Subage. Early? and Late Uintan.

Type species. P. progressum ( Peterson 1934) .

Included species. Genus is monospecific.

Diagnosis. Large-sized (length P2 to M3 approximately 207–234 mm) plesiomorphic diplacodont brontothere with bulbous horns that are roughly circular in cross-section; robust nasals that are rounded distally, curved ventrally, and shorter than in Eotitanotherium ; small canines, and two poorly separated lingual cusps on P4. In general, the length of the cheek tooth series is usually shorter than in specimens of Eotitanotherium , but the skull is larger in size.

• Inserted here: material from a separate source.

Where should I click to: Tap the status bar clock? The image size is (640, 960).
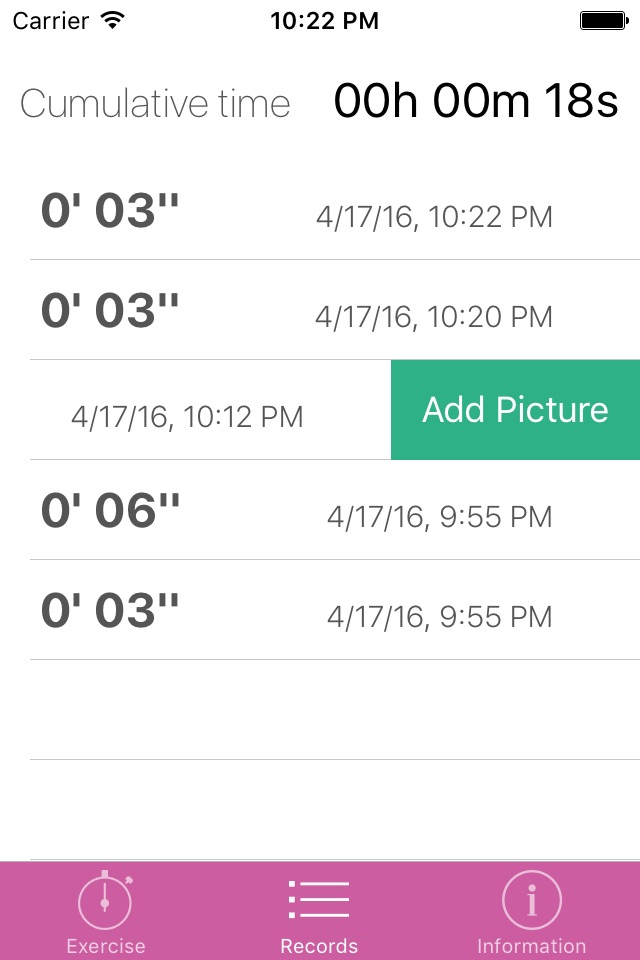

Discussion. The first primitive horned brontothere (diplacodont) material to be discovered was described by Marsh in 1875 and given the name Diplacodon elatus . In 1934 Petersen described a new species, which he referred to this genus, and named D. progressum . Mader (1989; 1991; 1998), however, found that “ Diplacodon progressum is not referable to Diplacodon Marsh , which he regarded as a nomen dubium or as a possible senior synonym of Eotitanotherium . Accordingly, Mader (2000) assigned the new generic name Pseudodiplacodon (literally “false Diplacodon ”) to this species.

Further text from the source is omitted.